1826 dichtete der evangelische Theologe Friedrich Heinrich Ranke (von dem übrigens auch das Weihnachtslied “Herbei, o ihr Gläubigen” stammt) den Text nach Sachaja 9,9+10 um:

Du, Tochter Zion, freue dich sehr, und du, Tochter Jerusalem, jauchze! Siehe, dein König kommt zu dir, ein Gerechter und ein Helfer, arm und reitet auf einem Esel, auf einem Füllen der Eselin. Denn ich will die Wagen vernichten in Ephraim und die Rosse in Jerusalem, und der Kriegsbogen soll zerbrochen werden. Denn er wird Frieden gebieten den Völkern, und seine Herrschaft wird sein von einem Meer bis zum andern und vom Strom bis an die Enden der Erde.

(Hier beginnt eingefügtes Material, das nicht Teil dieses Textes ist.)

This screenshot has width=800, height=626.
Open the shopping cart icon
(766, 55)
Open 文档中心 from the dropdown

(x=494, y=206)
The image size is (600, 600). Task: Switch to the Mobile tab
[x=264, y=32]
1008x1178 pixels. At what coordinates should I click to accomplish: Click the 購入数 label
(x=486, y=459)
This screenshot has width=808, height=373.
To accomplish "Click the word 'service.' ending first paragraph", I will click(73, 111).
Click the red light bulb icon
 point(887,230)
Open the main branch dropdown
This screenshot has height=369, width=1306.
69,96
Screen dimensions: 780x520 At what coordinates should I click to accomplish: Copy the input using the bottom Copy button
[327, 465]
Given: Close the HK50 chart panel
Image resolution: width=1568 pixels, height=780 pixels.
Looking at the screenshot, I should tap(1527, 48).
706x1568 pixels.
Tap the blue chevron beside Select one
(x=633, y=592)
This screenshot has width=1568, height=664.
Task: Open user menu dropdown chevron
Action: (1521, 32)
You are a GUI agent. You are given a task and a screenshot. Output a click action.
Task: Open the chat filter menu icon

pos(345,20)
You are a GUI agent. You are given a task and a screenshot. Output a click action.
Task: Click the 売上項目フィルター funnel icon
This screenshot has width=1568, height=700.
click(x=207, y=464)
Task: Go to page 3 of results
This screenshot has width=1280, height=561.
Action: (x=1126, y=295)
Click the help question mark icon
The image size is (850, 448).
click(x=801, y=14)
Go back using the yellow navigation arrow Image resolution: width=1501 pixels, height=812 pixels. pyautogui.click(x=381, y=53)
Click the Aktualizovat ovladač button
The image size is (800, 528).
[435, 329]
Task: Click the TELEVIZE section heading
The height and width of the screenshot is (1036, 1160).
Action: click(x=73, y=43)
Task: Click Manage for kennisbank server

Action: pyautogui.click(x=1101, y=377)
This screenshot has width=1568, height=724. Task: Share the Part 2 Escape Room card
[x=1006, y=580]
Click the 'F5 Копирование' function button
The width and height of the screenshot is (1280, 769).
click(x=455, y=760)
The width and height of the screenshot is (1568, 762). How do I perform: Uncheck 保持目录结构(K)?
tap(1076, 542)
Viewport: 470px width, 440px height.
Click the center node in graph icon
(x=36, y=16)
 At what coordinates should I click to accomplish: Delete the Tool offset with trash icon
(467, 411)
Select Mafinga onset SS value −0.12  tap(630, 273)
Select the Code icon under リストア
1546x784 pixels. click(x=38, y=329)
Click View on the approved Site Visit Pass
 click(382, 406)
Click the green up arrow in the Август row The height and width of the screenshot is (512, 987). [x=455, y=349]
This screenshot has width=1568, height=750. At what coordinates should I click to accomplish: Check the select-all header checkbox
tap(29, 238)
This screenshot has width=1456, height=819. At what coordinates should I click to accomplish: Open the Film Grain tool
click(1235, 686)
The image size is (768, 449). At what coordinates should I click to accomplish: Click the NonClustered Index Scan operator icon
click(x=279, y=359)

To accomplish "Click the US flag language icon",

So entstand aus dem Sieges- und Kriegslied ein Friedenslied, aus einem Triumphalismus ein Gerechter und ein Helfer, aus Siegern und Besiegten ein Friedensstifter für alle Völker. Was ein Statement in einer Zeit von fast 50 kriegerischen Konflikten, verbaler Aufrüstung und triumphalistischen Gebärden. Es spiegelt dabei die Geschichte Gottes mit den Menschen wider, die sich in der Bibel besonders durch die Kleinen, Ohnmächtigen, Benachteiligten und Armen zeigt. Es gibt keinen Triumphalismus, dies zeigt sich schon bei der Erwählung des Volkes Israel als Licht für die übrigen Völker. Gott hat das Geringste und Kleinste ausgesucht um mit ihm Geschichte zu schreiben (5Mo 7,6-8) und hat durch den Kreuzestod Christi die Machtmaßstäbe dieser Welt auf den Kopf gestellt, indem er den Gewaltlosen gewaltsam am Kreuz sterben ließ und dadurch die Mächte und Gewalten durchbrochen hat. Gott schreibt seine Geschichte immer wieder vom Rand der Gesellschaft und vom Rand der Macht her. So ist es kein Wunder, dass Lied „Tochter Zion“ im Dritten Reich verboten wurde.

 

Tochter Zion, freue dich, jauchze laut, Jerusalem!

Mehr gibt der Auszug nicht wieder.